╔══

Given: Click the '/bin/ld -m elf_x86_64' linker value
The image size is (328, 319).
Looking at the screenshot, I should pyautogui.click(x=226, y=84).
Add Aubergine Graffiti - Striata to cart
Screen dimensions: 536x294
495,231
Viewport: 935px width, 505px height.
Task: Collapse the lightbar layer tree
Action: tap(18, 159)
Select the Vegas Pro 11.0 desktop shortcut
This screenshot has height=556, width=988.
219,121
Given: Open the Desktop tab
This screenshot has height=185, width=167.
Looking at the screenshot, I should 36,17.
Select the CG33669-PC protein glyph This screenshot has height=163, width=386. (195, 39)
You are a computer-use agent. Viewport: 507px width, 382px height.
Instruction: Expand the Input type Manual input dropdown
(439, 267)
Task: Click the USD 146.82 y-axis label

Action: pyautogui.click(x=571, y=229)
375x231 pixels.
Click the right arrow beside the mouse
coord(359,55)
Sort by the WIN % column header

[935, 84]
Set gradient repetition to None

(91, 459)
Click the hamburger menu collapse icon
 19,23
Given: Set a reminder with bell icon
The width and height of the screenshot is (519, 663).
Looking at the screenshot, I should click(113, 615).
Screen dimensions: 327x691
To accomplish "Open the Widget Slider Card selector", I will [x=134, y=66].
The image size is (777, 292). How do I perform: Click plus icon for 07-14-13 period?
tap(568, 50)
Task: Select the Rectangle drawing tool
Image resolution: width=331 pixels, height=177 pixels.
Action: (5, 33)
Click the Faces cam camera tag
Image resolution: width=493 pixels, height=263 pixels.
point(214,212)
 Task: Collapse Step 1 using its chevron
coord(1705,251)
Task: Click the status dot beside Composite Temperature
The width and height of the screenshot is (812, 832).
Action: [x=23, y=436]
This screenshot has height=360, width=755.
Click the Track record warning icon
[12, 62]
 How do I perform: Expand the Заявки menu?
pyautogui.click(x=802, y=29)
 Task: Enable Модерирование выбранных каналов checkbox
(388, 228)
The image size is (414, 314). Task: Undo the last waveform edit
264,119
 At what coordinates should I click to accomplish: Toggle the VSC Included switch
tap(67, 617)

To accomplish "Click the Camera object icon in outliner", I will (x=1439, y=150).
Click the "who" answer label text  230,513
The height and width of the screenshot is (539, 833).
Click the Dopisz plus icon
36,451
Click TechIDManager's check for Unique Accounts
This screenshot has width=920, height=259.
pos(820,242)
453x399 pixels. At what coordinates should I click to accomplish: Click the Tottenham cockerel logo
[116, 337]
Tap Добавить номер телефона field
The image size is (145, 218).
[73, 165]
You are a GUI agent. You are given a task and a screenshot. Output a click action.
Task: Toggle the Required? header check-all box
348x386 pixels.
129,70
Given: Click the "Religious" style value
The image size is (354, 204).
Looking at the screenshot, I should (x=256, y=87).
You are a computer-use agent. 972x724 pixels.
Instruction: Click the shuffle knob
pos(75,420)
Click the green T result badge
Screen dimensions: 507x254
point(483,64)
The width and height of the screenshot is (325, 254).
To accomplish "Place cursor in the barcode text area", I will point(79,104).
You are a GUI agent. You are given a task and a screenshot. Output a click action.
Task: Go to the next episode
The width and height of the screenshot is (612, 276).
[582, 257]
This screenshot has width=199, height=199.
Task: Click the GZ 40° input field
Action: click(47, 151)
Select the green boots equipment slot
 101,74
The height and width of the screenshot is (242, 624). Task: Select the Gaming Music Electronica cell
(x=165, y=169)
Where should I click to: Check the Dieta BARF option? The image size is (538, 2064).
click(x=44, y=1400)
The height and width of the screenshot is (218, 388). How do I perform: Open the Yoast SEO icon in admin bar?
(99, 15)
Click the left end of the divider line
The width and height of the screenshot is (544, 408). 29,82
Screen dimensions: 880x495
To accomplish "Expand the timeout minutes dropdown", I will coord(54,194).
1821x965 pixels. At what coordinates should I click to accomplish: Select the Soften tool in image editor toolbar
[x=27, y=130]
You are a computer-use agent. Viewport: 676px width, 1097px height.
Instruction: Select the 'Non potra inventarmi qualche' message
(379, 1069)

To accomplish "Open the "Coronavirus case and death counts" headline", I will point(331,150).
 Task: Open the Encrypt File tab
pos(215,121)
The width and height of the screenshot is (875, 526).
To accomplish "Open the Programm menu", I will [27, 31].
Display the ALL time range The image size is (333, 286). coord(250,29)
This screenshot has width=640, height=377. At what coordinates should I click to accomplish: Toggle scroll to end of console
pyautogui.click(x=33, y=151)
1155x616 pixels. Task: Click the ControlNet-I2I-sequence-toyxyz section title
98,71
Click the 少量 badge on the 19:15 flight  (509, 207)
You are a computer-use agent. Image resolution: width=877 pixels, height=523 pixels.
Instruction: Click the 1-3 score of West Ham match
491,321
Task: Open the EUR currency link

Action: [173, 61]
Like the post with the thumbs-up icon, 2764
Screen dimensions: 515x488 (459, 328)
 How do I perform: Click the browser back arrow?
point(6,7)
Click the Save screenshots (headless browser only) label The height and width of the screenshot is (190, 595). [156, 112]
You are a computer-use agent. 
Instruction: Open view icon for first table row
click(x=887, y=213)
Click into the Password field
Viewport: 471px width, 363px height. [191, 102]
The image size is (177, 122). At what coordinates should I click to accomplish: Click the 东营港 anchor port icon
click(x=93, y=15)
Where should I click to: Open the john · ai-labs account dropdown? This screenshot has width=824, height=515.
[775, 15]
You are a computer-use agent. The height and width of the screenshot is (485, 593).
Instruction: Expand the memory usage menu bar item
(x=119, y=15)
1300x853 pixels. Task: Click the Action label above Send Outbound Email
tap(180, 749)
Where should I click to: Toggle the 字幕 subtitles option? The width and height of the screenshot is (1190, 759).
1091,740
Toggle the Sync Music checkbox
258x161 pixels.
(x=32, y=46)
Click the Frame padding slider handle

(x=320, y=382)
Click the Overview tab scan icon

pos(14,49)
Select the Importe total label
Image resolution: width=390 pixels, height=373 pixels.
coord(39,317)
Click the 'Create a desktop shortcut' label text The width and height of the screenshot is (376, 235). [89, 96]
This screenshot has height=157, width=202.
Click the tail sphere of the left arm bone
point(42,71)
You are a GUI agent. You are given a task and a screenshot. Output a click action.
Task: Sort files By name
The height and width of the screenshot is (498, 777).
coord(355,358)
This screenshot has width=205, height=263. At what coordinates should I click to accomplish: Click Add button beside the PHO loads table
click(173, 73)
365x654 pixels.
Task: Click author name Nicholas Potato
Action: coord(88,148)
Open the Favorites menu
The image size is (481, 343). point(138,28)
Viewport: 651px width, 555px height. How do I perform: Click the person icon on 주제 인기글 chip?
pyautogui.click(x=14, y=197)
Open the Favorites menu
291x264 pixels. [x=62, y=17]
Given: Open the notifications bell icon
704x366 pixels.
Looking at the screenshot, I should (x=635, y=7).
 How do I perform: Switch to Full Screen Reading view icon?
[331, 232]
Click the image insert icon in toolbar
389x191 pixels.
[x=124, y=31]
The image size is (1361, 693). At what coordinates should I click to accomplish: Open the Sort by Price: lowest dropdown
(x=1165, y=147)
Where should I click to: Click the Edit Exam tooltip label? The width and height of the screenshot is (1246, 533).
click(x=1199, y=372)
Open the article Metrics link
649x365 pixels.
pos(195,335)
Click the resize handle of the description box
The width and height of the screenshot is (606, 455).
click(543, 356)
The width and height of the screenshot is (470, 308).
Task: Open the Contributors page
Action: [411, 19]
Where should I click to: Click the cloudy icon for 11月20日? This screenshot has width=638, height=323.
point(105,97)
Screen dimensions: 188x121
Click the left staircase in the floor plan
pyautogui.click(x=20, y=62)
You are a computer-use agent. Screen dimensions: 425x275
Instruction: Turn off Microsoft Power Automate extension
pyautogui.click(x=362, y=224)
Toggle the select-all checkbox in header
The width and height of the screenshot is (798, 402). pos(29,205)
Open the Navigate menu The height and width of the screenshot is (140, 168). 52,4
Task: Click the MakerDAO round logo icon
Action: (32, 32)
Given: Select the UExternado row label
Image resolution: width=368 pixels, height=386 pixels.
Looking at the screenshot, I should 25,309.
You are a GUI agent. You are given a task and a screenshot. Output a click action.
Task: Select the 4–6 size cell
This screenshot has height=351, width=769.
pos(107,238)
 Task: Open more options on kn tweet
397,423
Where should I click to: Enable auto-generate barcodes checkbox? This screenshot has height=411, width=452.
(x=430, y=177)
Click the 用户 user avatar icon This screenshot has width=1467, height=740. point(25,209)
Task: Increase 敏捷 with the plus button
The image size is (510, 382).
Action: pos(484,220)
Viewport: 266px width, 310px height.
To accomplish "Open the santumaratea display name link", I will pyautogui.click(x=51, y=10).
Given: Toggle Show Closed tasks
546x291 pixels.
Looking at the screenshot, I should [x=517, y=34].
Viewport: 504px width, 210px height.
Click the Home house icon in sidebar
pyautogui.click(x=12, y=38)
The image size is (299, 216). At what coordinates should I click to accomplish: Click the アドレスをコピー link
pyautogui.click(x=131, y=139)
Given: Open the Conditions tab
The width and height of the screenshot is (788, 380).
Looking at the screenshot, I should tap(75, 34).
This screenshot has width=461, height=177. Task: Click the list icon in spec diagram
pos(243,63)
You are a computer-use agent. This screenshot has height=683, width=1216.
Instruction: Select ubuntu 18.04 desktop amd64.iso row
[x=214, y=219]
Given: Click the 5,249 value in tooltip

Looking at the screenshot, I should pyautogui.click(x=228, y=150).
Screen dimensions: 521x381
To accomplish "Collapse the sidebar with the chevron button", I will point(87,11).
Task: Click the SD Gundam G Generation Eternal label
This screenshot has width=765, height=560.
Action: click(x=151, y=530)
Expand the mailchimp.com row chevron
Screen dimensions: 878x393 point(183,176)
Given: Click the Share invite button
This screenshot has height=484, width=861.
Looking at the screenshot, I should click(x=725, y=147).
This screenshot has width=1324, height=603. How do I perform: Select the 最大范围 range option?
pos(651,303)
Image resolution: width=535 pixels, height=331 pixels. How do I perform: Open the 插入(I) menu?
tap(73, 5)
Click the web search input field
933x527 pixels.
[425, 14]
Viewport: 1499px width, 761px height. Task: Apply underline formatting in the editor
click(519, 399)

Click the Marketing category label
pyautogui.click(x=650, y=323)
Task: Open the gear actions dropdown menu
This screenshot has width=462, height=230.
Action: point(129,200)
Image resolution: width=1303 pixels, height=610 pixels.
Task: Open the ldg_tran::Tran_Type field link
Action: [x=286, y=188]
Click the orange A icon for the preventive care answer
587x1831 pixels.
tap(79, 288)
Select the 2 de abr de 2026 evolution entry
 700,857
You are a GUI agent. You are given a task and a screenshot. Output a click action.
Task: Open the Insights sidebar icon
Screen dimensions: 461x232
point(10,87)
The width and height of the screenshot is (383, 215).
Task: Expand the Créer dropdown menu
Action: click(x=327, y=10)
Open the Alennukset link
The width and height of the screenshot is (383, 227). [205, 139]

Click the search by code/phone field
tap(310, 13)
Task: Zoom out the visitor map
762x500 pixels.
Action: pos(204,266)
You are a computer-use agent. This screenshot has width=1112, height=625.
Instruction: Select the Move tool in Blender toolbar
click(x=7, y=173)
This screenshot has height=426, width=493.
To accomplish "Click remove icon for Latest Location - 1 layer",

╚══

* _WHAT THE TASK ASKS_: Return from the data every line that holds "text".

* _ANSWER SPACE_:
Click the "who" answer label text  230,513
To accomplish "Place cursor in the barcode text area", I will point(79,104).
Click the 'Create a desktop shortcut' label text The width and height of the screenshot is (376, 235). [89, 96]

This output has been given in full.